À la mort du voltigeur, Stéphane Ricordel a perdu son meilleur ami. Il pouvait sembler naturel de vouloir en tirer un spectacle, pétri d’histoire personnelle. Il a pourtant attendu six mois avant d’amorcer le processus, refusant que la conception se mue en thérapie, aussi bien pour lui que pour les interprètes. Cet envoutant objet hybride ne se veut pas tant un hommage, qu’« une volonté de parler d’amitié, sujet “normal”, mais dont on ne parle jamais », aussi bien qu’une réflexion sur la démarche artistique.

Premier choix, relevant presque de l’évidence, qui dicterait d’une certaine façon tous les autres : intégrer à la scénographie un redoutable plan incliné à 43 degrés, qui force les deux jeunes acrobates à n’avoir que très rarement les pieds ancrés au sol et à travailler sur les limites – « mais avec contrôle » précise Ridordel –, jusqu’à l’explosion de mouvement dans les dernières minutes du spectacle. Alexandre Fournier et Matias Pilet peuvent enfin tout donner, après avoir été brimés par une série de gestes contre nature, prolongement de la démarche qu’avait entreprise Champion de « redevenir un artiste de cirque, malgré un corps “endormi” ». (Ce dernier travaillait d’ailleurs à Nos limites, un spectacle à trois de tétra-acrobatie avec Fournier et Pilet, que chorégraphiera au final Radhouane El Meddeb pour le duo.)

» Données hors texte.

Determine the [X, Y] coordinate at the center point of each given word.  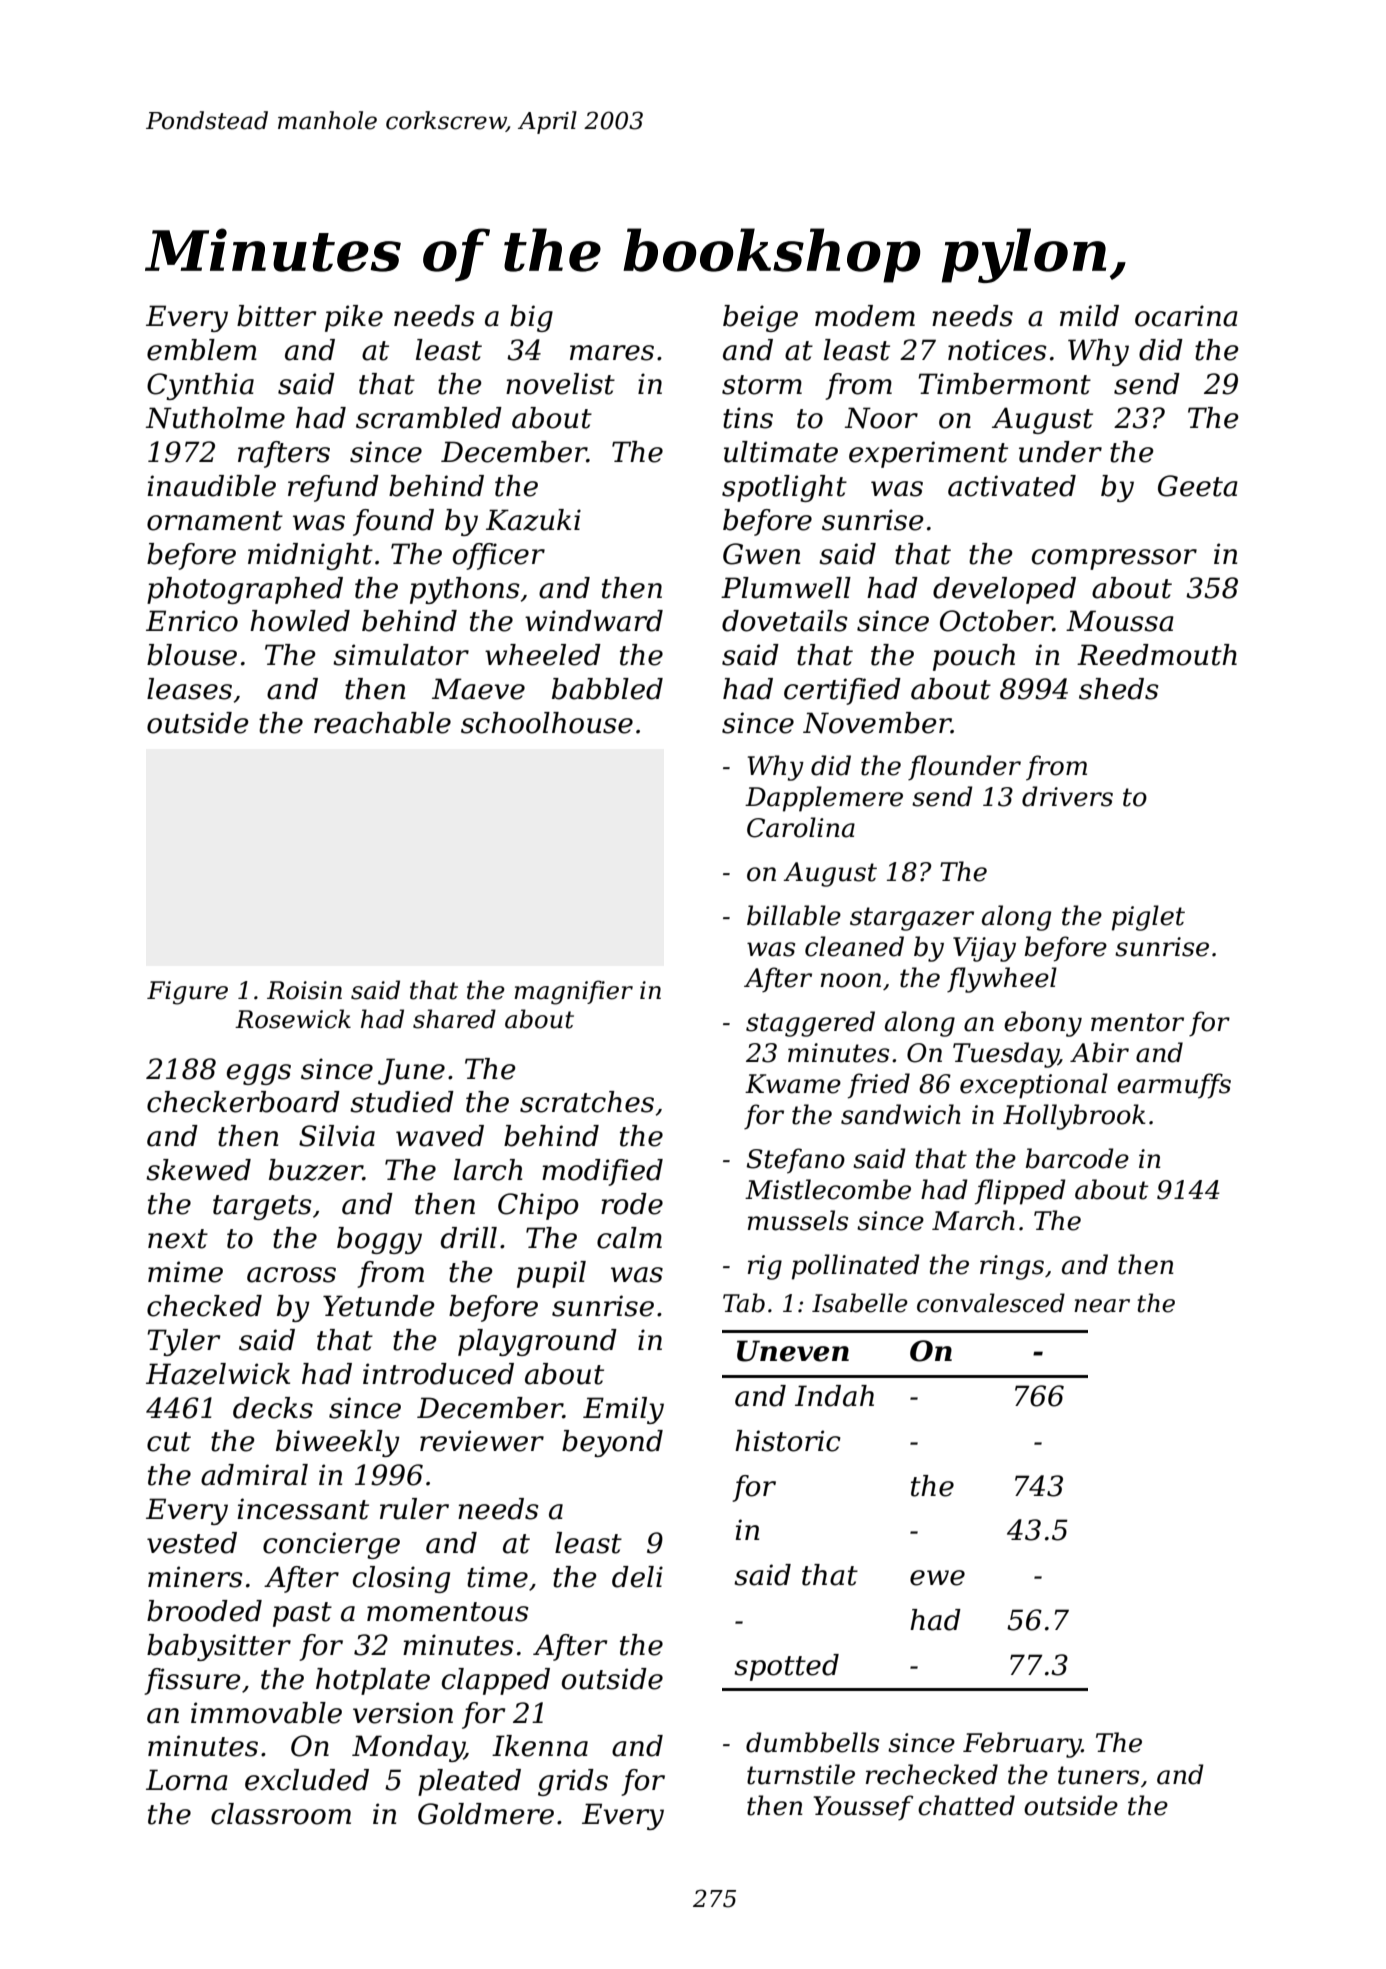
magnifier [573, 992]
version [403, 1713]
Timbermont [1004, 384]
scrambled [429, 418]
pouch [974, 657]
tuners [1098, 1775]
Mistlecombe [828, 1189]
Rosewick [293, 1019]
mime [185, 1272]
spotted [786, 1667]
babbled [607, 689]
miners [195, 1577]
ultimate [781, 452]
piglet [1148, 918]
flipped [1020, 1192]
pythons [465, 590]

Des images de la nature (qui faisaient partie d’un documentaire qu’Olivier Meyrou souhaitait consacrer au voltigeur) et des gestes du quotidien (comme ce délicat moment alors qu’un des interprètes replace le chandail de l’autre, geste que Ricordel lui-même a posé des centaines de fois) se trouvent intégrées à la chorégraphie. S’y juxtaposent des segments vidéo au cours desquels Fabrice tente de transcender ses nouvelles limitations aussi bien que des extraits audio. « J’peux plus marcher, j’peux plus monter d’escaler, j’peux plus avoir d’orgasmes, j’peux plus me promener dans les prés, j’peux plus nager dans les rivières, dans les lacs… » Déchirante énumération qui servira de motif à un passage fugué travaillé en aplats par le compositeur François-Eudes Chanfrault. Ce dernier a privilégié une partition parfois chargée de lyrisme, souvent bruitiste (respirations, battements de cœur ou encore balle de ping-pong qui rebondit, clin d’œil au sport que Ricordel et Champion pratiquaient), toujours percutante – et même par moments envahissante pour sait décortiquer les codes du genre. On y a aussi intégré des silences, parce que « n’importe quoi peut arriver pendant ce silence », rappelle Ricordel. Autant de moments pendant lesquels le public peut recouvrer son souffle, mais aussi prendre conscience de ses propres limites.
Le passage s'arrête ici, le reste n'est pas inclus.